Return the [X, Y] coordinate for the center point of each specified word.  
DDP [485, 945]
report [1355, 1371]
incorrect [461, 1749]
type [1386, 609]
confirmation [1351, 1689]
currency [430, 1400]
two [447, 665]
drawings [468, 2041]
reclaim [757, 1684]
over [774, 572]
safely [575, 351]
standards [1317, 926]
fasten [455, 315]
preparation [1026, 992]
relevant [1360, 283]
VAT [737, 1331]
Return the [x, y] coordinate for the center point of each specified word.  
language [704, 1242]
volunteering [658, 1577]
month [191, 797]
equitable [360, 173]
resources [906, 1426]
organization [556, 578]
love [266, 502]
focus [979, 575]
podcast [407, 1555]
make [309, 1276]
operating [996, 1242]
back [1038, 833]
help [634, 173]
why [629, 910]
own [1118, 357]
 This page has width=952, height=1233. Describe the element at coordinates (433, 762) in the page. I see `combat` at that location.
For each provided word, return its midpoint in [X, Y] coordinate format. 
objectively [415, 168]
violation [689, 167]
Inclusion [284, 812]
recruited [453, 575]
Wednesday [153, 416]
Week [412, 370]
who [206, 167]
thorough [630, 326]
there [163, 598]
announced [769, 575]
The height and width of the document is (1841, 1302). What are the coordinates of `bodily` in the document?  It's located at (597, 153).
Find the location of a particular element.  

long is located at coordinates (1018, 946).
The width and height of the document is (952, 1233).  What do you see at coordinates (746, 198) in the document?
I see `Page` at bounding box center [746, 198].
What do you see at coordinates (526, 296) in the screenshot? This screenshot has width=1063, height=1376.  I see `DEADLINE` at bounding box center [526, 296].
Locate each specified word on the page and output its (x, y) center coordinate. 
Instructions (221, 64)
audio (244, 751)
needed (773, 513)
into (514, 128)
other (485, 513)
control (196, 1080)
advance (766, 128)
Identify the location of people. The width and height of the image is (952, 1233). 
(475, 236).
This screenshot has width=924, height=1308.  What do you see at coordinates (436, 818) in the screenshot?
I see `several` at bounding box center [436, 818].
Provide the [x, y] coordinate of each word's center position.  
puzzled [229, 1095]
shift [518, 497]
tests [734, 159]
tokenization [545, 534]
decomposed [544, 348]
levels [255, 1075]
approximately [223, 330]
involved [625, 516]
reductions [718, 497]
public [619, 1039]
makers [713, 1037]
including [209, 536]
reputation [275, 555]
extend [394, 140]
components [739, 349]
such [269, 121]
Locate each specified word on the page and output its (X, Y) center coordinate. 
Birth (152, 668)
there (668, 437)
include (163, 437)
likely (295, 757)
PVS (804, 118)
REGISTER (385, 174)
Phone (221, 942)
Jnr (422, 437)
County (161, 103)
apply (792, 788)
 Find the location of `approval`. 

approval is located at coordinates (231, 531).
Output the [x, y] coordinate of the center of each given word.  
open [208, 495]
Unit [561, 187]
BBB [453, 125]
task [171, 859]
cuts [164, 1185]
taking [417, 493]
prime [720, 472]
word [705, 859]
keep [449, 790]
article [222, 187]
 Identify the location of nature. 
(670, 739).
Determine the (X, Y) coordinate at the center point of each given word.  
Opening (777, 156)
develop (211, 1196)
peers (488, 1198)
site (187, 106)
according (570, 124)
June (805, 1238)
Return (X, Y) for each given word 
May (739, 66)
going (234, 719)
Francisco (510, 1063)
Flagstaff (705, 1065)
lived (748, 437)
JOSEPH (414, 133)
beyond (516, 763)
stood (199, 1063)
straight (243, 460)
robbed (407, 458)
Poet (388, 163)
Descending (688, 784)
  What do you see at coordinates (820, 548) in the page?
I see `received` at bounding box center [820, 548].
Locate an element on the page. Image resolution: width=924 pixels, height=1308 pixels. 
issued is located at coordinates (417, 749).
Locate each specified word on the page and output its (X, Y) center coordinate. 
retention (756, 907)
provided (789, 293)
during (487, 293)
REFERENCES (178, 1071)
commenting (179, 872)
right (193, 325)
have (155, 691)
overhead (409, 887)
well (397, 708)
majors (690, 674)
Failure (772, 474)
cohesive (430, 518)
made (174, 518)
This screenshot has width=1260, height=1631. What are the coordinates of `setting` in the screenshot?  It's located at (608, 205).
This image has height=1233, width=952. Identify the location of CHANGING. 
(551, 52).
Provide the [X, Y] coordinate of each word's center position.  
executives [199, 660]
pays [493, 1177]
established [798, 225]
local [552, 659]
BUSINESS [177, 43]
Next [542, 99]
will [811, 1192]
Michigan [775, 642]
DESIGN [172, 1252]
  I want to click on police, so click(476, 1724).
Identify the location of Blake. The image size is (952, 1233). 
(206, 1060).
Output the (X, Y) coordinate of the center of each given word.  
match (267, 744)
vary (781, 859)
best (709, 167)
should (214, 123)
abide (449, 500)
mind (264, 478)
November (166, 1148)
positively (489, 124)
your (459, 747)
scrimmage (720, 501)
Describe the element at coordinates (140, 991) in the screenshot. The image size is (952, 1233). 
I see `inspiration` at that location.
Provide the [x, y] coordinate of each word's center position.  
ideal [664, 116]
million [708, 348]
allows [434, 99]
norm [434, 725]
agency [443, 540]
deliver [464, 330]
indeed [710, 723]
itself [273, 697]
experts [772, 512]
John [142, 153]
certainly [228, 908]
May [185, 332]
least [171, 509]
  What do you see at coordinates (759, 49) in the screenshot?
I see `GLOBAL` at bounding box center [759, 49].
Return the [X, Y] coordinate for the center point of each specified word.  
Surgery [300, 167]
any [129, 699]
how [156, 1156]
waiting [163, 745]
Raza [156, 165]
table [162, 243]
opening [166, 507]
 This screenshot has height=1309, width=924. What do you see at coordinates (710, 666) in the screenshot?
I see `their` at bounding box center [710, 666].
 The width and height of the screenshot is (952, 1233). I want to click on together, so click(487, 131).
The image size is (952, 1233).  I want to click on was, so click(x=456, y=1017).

####

> [EXERCISE PROMPT]: Put every line of the rows above into a numbered list, skipping any blank lines.

> [EXPECTED OUTPUT]:
1. Return the [X, Y] coordinate for the center point of each specified word.  
2. DDP [485, 945]
3. report [1355, 1371]
4. incorrect [461, 1749]
5. type [1386, 609]
6. confirmation [1351, 1689]
7. currency [430, 1400]
8. two [447, 665]
9. drawings [468, 2041]
10. reclaim [757, 1684]
11. over [774, 572]
12. safely [575, 351]
13. standards [1317, 926]
14. fasten [455, 315]
15. preparation [1026, 992]
16. relevant [1360, 283]
17. VAT [737, 1331]
18. Return the [x, y] coordinate for the center point of each specified word.  
19. language [704, 1242]
20. volunteering [658, 1577]
21. month [191, 797]
22. equitable [360, 173]
23. resources [906, 1426]
24. organization [556, 578]
25. love [266, 502]
26. focus [979, 575]
27. podcast [407, 1555]
28. make [309, 1276]
29. operating [996, 1242]
30. back [1038, 833]
31. help [634, 173]
32. why [629, 910]
33. own [1118, 357]
34.  This page has width=952, height=1233. Describe the element at coordinates (433, 762) in the page. I see `combat` at that location.
35. For each provided word, return its midpoint in [X, Y] coordinate format. 
36. objectively [415, 168]
37. violation [689, 167]
38. Inclusion [284, 812]
39. recruited [453, 575]
40. Wednesday [153, 416]
41. Week [412, 370]
42. who [206, 167]
43. thorough [630, 326]
44. there [163, 598]
45. announced [769, 575]
46. The height and width of the document is (1841, 1302). What are the coordinates of `bodily` in the document?  It's located at (597, 153).
47. Find the location of a particular element.  
48. long is located at coordinates (1018, 946).
49. The width and height of the document is (952, 1233).  What do you see at coordinates (746, 198) in the document?
50. I see `Page` at bounding box center [746, 198].
51. What do you see at coordinates (526, 296) in the screenshot? This screenshot has width=1063, height=1376.  I see `DEADLINE` at bounding box center [526, 296].
52. Locate each specified word on the page and output its (x, y) center coordinate. 
53. Instructions (221, 64)
54. audio (244, 751)
55. needed (773, 513)
56. into (514, 128)
57. other (485, 513)
58. control (196, 1080)
59. advance (766, 128)
60. Identify the location of people. The width and height of the image is (952, 1233). 
61. (475, 236).
62. This screenshot has width=924, height=1308.  What do you see at coordinates (436, 818) in the screenshot?
63. I see `several` at bounding box center [436, 818].
64. Provide the [x, y] coordinate of each word's center position.  
65. puzzled [229, 1095]
66. shift [518, 497]
67. tests [734, 159]
68. tokenization [545, 534]
69. decomposed [544, 348]
70. levels [255, 1075]
71. approximately [223, 330]
72. involved [625, 516]
73. reductions [718, 497]
74. public [619, 1039]
75. makers [713, 1037]
76. including [209, 536]
77. reputation [275, 555]
78. extend [394, 140]
79. components [739, 349]
80. such [269, 121]
81. Locate each specified word on the page and output its (X, Y) center coordinate. 
82. Birth (152, 668)
83. there (668, 437)
84. include (163, 437)
85. likely (295, 757)
86. PVS (804, 118)
87. REGISTER (385, 174)
88. Phone (221, 942)
89. Jnr (422, 437)
90. County (161, 103)
91. apply (792, 788)
92.  Find the location of `approval`. 
93. approval is located at coordinates (231, 531).
94. Output the [x, y] coordinate of the center of each given word.  
95. open [208, 495]
96. Unit [561, 187]
97. BBB [453, 125]
98. task [171, 859]
99. cuts [164, 1185]
100. taking [417, 493]
101. prime [720, 472]
102. word [705, 859]
103. keep [449, 790]
104. article [222, 187]
105.  Identify the location of nature. 
106. (670, 739).
107. Determine the (X, Y) coordinate at the center point of each given word.  
108. Opening (777, 156)
109. develop (211, 1196)
110. peers (488, 1198)
111. site (187, 106)
112. according (570, 124)
113. June (805, 1238)
114. Return (X, Y) for each given word 
115. May (739, 66)
116. going (234, 719)
117. Francisco (510, 1063)
118. Flagstaff (705, 1065)
119. lived (748, 437)
120. JOSEPH (414, 133)
121. beyond (516, 763)
122. stood (199, 1063)
123. straight (243, 460)
124. robbed (407, 458)
125. Poet (388, 163)
126. Descending (688, 784)
127.   What do you see at coordinates (820, 548) in the page?
128. I see `received` at bounding box center [820, 548].
129. Locate an element on the page. Image resolution: width=924 pixels, height=1308 pixels. 
130. issued is located at coordinates (417, 749).
131. Locate each specified word on the page and output its (X, Y) center coordinate. 
132. retention (756, 907)
133. provided (789, 293)
134. during (487, 293)
135. REFERENCES (178, 1071)
136. commenting (179, 872)
137. right (193, 325)
138. have (155, 691)
139. overhead (409, 887)
140. well (397, 708)
141. majors (690, 674)
142. Failure (772, 474)
143. cohesive (430, 518)
144. made (174, 518)
145. This screenshot has width=1260, height=1631. What are the coordinates of `setting` in the screenshot?  It's located at (608, 205).
146. This image has height=1233, width=952. Identify the location of CHANGING. 
147. (551, 52).
148. Provide the [X, Y] coordinate of each word's center position.  
149. executives [199, 660]
150. pays [493, 1177]
151. established [798, 225]
152. local [552, 659]
153. BUSINESS [177, 43]
154. Next [542, 99]
155. will [811, 1192]
156. Michigan [775, 642]
157. DESIGN [172, 1252]
158.   I want to click on police, so click(476, 1724).
159. Identify the location of Blake. The image size is (952, 1233). 
160. (206, 1060).
161. Output the (X, Y) coordinate of the center of each given word.  
162. match (267, 744)
163. vary (781, 859)
164. best (709, 167)
165. should (214, 123)
166. abide (449, 500)
167. mind (264, 478)
168. November (166, 1148)
169. positively (489, 124)
170. your (459, 747)
171. scrimmage (720, 501)
172. Describe the element at coordinates (140, 991) in the screenshot. The image size is (952, 1233). 
173. I see `inspiration` at that location.
174. Provide the [x, y] coordinate of each word's center position.  
175. ideal [664, 116]
176. million [708, 348]
177. allows [434, 99]
178. norm [434, 725]
179. agency [443, 540]
180. deliver [464, 330]
181. indeed [710, 723]
182. itself [273, 697]
183. experts [772, 512]
184. John [142, 153]
185. certainly [228, 908]
186. May [185, 332]
187. least [171, 509]
188.   What do you see at coordinates (759, 49) in the screenshot?
189. I see `GLOBAL` at bounding box center [759, 49].
190. Return the [X, Y] coordinate for the center point of each specified word.  
191. Surgery [300, 167]
192. any [129, 699]
193. how [156, 1156]
194. waiting [163, 745]
195. Raza [156, 165]
196. table [162, 243]
197. opening [166, 507]
198.  This screenshot has height=1309, width=924. What do you see at coordinates (710, 666) in the screenshot?
199. I see `their` at bounding box center [710, 666].
200.  The width and height of the screenshot is (952, 1233). I want to click on together, so click(487, 131).
201. The image size is (952, 1233).  I want to click on was, so click(x=456, y=1017).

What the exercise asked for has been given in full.